I have a feeling it's going to be exponentially large but I'm not sure.
Split the problem into two phases: expansion and erasure.
During the expansion phase, each input position $k$ is used as a control to set some output qubits to $f(k)$. Prepare your output qubits into the $|0\rangle$ state. Then, for each input position $k$, for each output position $b$, perform $CNOT_{in(k) \rightarrow out(b)}$ if the $b$ bit in $f(k)$ is set. The hamming-weight-1 property makes this step very convenient, since each individual case has its own dedicated control.
During the erasure phase you have to clear the input qubits by conditioning on the output.
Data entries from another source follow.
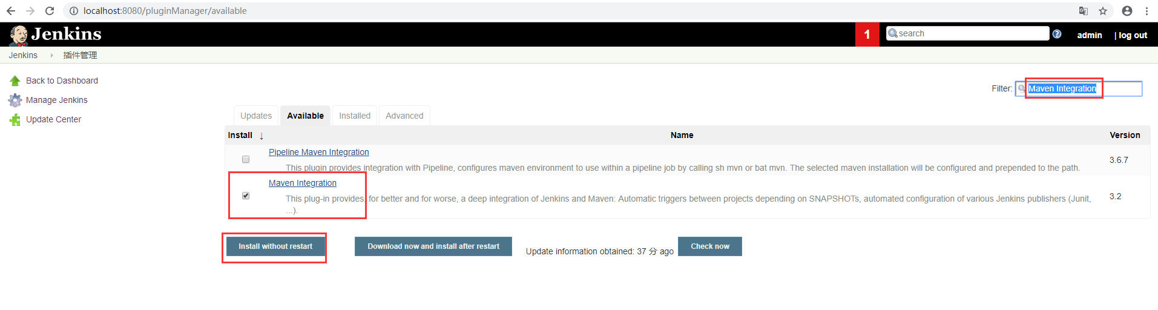
Task: Click the Manage Jenkins gear icon
Action: click(x=15, y=100)
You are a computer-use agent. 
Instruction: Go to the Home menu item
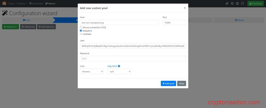(x=11, y=4)
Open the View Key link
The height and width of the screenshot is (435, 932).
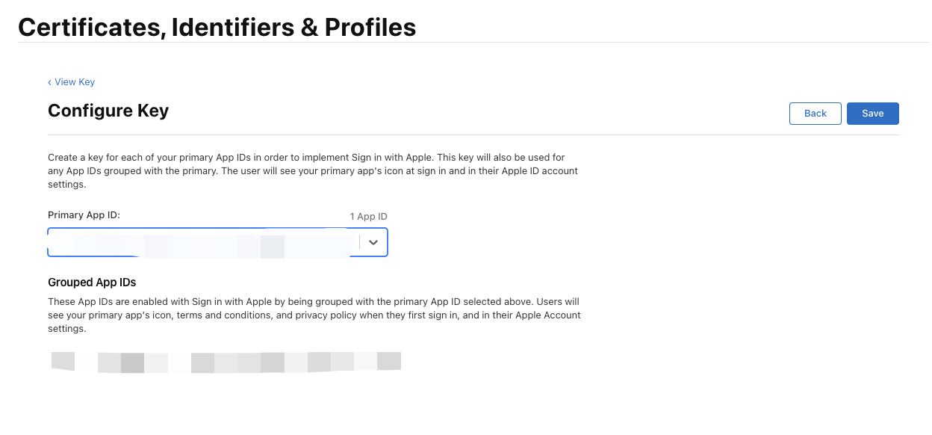pyautogui.click(x=75, y=82)
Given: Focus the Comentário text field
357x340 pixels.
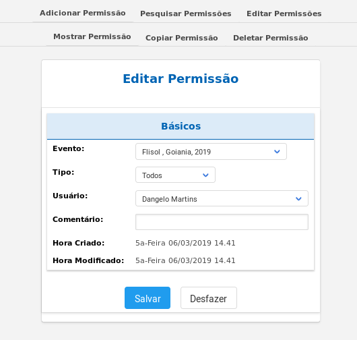Looking at the screenshot, I should tap(222, 222).
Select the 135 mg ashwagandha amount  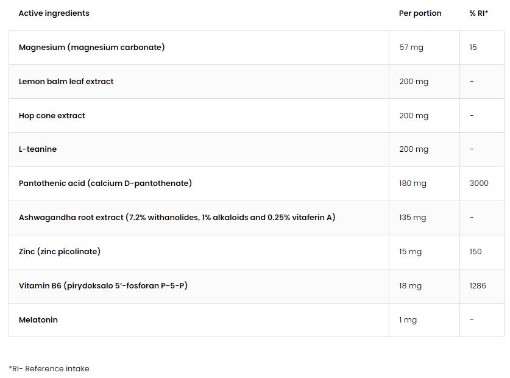click(x=413, y=218)
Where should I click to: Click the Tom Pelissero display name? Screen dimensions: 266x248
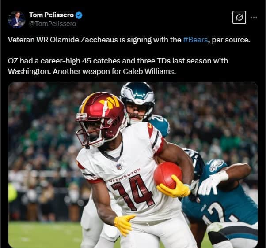52,15
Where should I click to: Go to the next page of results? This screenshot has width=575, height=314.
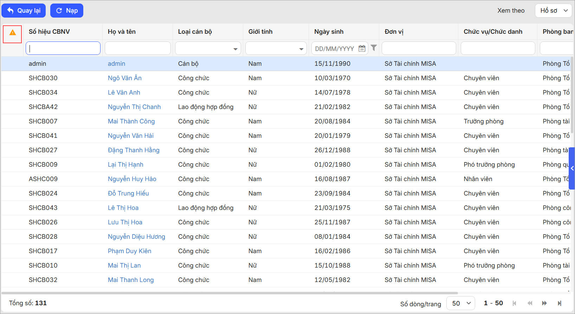544,303
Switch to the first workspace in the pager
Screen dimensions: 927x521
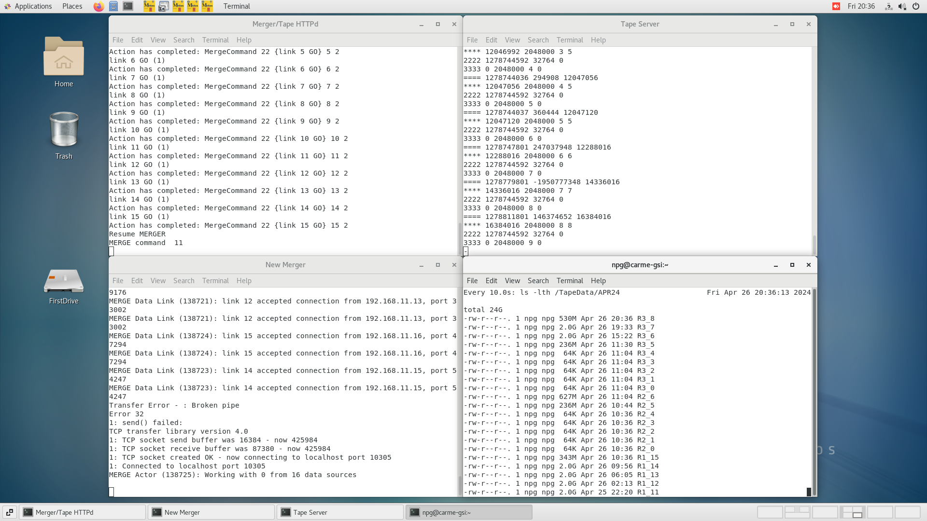pyautogui.click(x=770, y=512)
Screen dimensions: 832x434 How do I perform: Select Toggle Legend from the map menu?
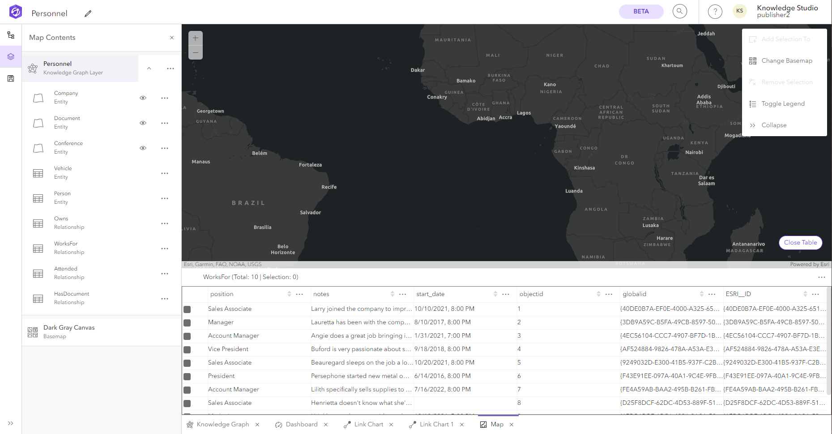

The simplest thing to do is to perform $X_k$ conditioned on the output containing $f(k)$, and do this for each possible $k$. Note that each $f(k)$ must be unique or the operation you're describing wouldn't be unitary.
Once you've finished erasing the inputs, use swap gates to put the outputs where they're supposed to be.
You can often make the erasure phase more efficient by using knowledge about $f$. For example, there may be some bits that you don't have to condition on or certain multi-bit expressions that you can compute once and then reuse several times.
I have a feeling it's going to be exponentially large but I'm not sure.
The gate count is at most $O(nm)$ where $n$ is the number of input qubits and $m$ is the number of output qubits.